L’article 3 de la loi du 10 juillet 1965 dispose quels sont les éléments réputés être parties communes (sauf indication contraire du règlement de copropriété).
Une fois constituées, les parties communes doivent faire l'objet d'autres diagnostics (Amiante et Plomb).
Eléments réputés "Parties Communes" :
La structure
- les fondations,
- les toitures,
- les murs porteurs,
- le gros œuvre des planchers en dessous des parquets,
- les escaliers,
- la charpente, etc...
Des équipements
- les ascenseurs,
- le chauffage central,
- le vide ordures,
- les antennes de télévision collectives,
- les canalisations,
- la tuyauterie,
Certains locaux
- la loge de la concierge,
- le local poubelle,
- le local à vélos-poussettes,
- les entrées,
- les couloirs...
Certains droits
- le droit de surélever le bâtiment,
- le droit d’édifier un bâtiment nouveau sur un terrain commun,
- le droit de mitoyenneté.
Parties privatives :
Une partie privative est la partie des bâtiments ou du terrain réservée à l’usage exclusif d’un copropriétaire déterminé.

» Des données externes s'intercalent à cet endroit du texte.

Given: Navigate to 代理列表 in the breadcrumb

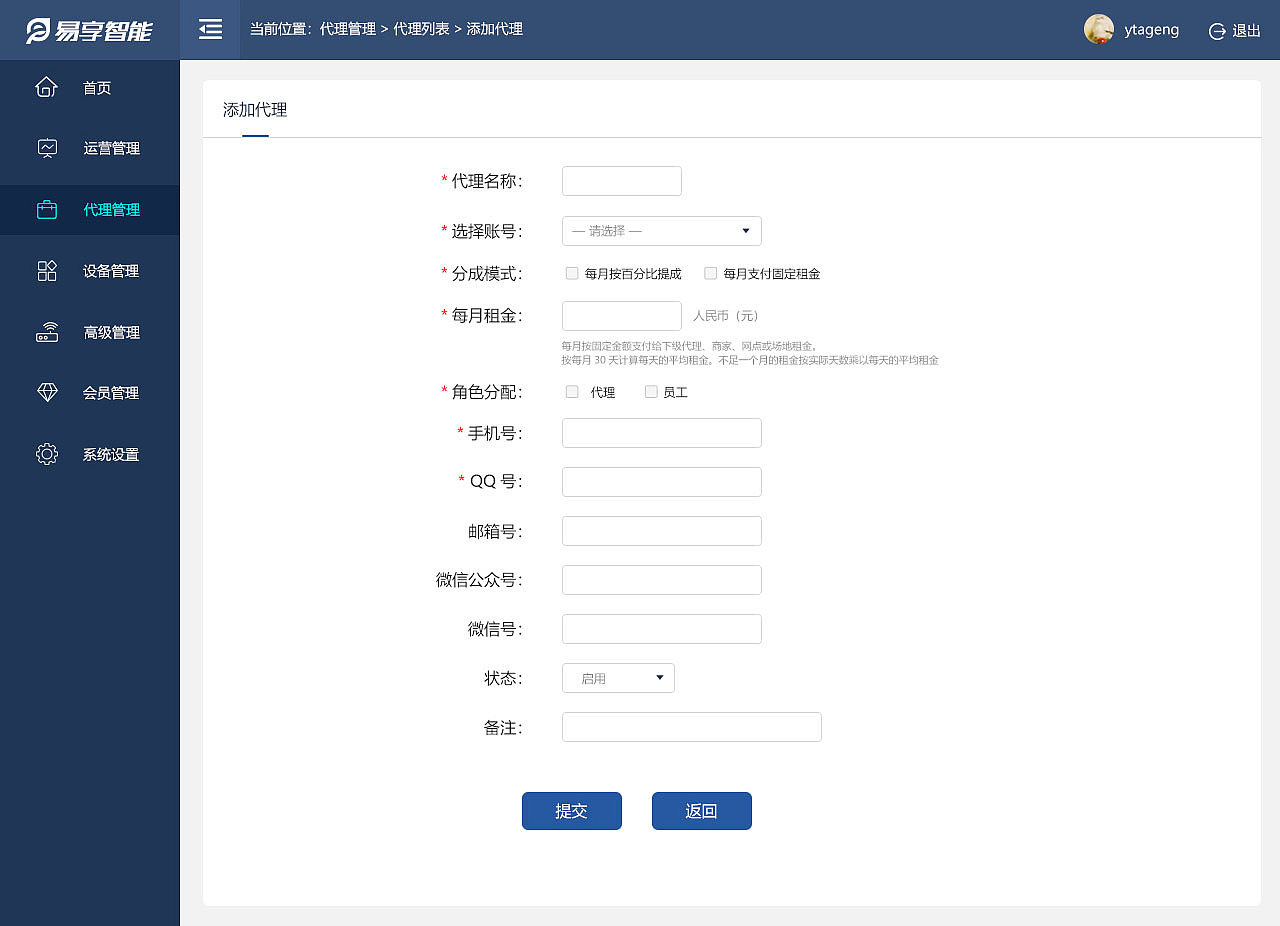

Une fois constituées, les parties privées doivent faire l'objet d'autres diagnostics (Amiante, Plomb, Performance énergétique, Superficie 'Carrez', Electricité et Gaz).
Eléments réputés "Parties Privatives" :
- les parquets, les dallages et autres revêtements de sol,
- les plafonds,
- les cloisons intérieures,
- les portes intérieures,
- les portes palières,
- les placards et penderies ….
Les tantièmes de copropriété :
La part de propriété indivis des parties communes est évaluée en tantièmes (mode de répartition qui retient un nombre de millièmes, par exemple cent ou dix millièmes...). Les tantièmes sont en principe calculés proportionnellement à la valeur de votre lot par rapport à la valeur des autres lots de l’immeuble qui résulte de la consistance, la superficie et la situation des lots (article 5 de la loi du 10 juillet 1965). Le millième est l’unité de division du tout que représente l’immeuble, en mille parties égales. Cette notion permet de connaître la valeur relative de chaque lot et la part que chaque copropriétaire doit acquitter en charges, avances et provisions. Illustration : avoir 100/1000ème c’est être redevable de 10% des charges. Toutefois, il est possible de répartir les tantièmes de parties communes entre les lots d’une autre façon et selon d’autres critères que ceux visés par la loi (en fonction de l’utilisation des lots par exemple). Les tantièmes de parties communes sont fixés par le règlement de copropriété et par l’état descriptif de division qui sont remis lors de la signature de l’acte authentique de vente chez le notaire.
Le règlement de copropriété :
Le règlement de copropriété d’un immeuble, dont la propriété est répartie entre plusieurs personnes par lots, détermine la destination des parties privatives et communes, les conditions de leur jouissance ainsi que les règles relatives à l’utilisation et la gestion des parties communes.
Il comporte un état de répartition des charges afférentes à l’administration, la conservation et l’entretien de l’immeuble et des équipements communs.
Il indique la quote-part incombant à chaque lot dans les différentes catégories de charges.
Dès la première signature, il devient la loi commune de tous les copropriétaires. Il s’applique, dans toutes ses dispositions, à tous les copropriétaires de l’immeuble.
Le règlement de copropriété inclut donc un état descriptif de division (EDD) qui contient : l’identification de l’immeuble (adresse, contenance, désignation cadastrale), la description des lots, leur numérotation, la quote-part des parties communes afférente à ces lots...
Tout règlement de copropriété publié depuis le 31 décembre 2002 doit indiquer : - tous les éléments qui ont été pris en compte dans la méthode de calcul et - la méthode de calcul utilisée pour fixer les quotes-parts de parties communes et la répartition des charges.